No. Gli operatori di Un ponte per all’estero non guadagnano 7/8000 euro come qualche giornale ha scritto. Gli operatori di Un ponte per all’estero guadagnano 1200 euro, in Iraq hanno una indennità aggiuntiva di disagio di 300 euro e si pagano il pranzo.
No. Un ponte per non ha finanziamenti occulti. Il nostro bilancio è formato per un terzo dal vostro sostegno, dalle sottoscrizioni di privati, per un terzo da contributi di enti locali italiani e per un terzo da contributi delle Nazioni Unite e dell’Unione Europea. Il nostro bilancio è certificato a disposizione di tutti.
No. Non abbandoneremo l’Iraq. In questa vicenda abbiamo contratto un debito di riconoscenza verso la popolazione irachena. Ma non manderemo nemmeno gente allo sbaraglio a rischiare la vita in una situazione ove la percezione del confine tra umanitario e militare è stata ormai cancellata. Non abbiamo mai amato gli eroi. La situazione ci obbliga a ripensare le modalità del nostro lavoro. Ne stiamo discutendo, e vorremo che questa discussione, che riguarda tutti, la facessimo insieme. Sappiamo che abbiamo una responsabilità in questo senso nei confronti di tutto il movimento.
Sì. Per l’ufficio di Un ponte per a Baghdad sono passati tutti, è passato Baldoni, come Gareeb e la Castellani. Dall’Ufficio di Un ponte per a Baghdad sono passati l’Ics, Intersos, Terres des Homme, la Cgil, Beati costruttori di pace, Pax Christi, la Fiom, la Uisp e molte altre organizzazioni. E’ passata la delegazione di parlamentari contro la guerra. Nei 12 anni di nostra attività in Iraq sono passati sul Ponte artisti, atleti, professori universitari, giornalisti, parlamentari, assessori comunali, pacifisti nonviolenti, militanti antimperialisti, turisti, archeologi. Sono passati nei due sensi, dall’Italia all’Iraq, dall’Iraq all’Italia. Molti di questi hanno stretto legami di conoscenza che hanno poi avuto uno sviluppo autonomo. Ne siamo felici. E’ questa la mission principale della nostra associazione che padre Balducci ha voluto definire "un ponte sul baratro scavato dalla guerra".

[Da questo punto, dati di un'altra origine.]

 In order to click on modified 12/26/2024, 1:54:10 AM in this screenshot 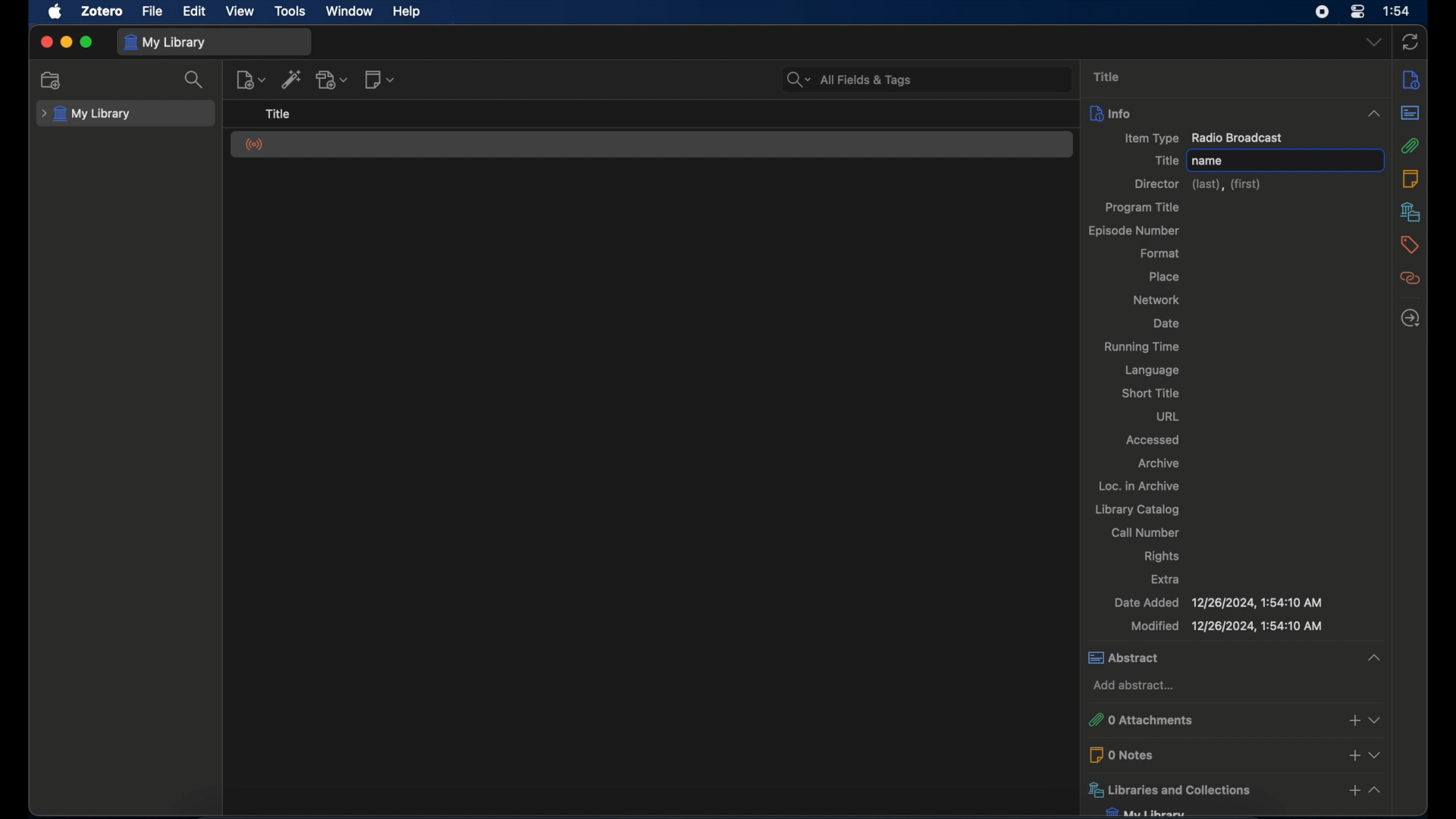, I will do `click(1228, 627)`.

Siamo stati e vogliamo continuare ad essere strumento di incontro. Non incontro tra culture o tra civiltà, non abbiamo questa ambizione, semplicemente incontro tra persone di culture diverse, convinti che il conoscersi è il solo vero antidoto al razzismo e alla guerra.
Vogliamo continuare a farlo. Nei prossimi mesi non potendo più portare gente in Iraq, insieme a voi dell’Arci e ad altre associazioni faremo il contrario: porteremo gli iracheni in Italia. Esponenti della società civile, delle associazioni femminili, dei diritti umani, degli studenti, dei disabili, dei sindacati, personalità religiose attraverseranno questo ponte per incontrare la società civile italiana. Teniamo molto a questo progetto lo consideriamo parte di quel progetto politico-culturale per la pace in medio oriente di cui riteniamo ci sia assoluto bisogno.
Vorrei finire con una citazione. Alle volte litighiamo tra di noi perché abbiamo una visione diversa delle cose. Alcuni vedono il bicchiere mezzo pieno, altri mezzo vuoto. Ebbene qualcuno ci ha detto che "il problema non è come vediamo il bicchiere, il problema è riempirlo". La frase è di Raad Abdul Aziz, operatore di pace rapito a Baghdad il 7 settembre 2004 e liberato il 28 settembre.
Questa è anche la nostra e crediamo la vostra filosofia. Grazie e ancora auguri.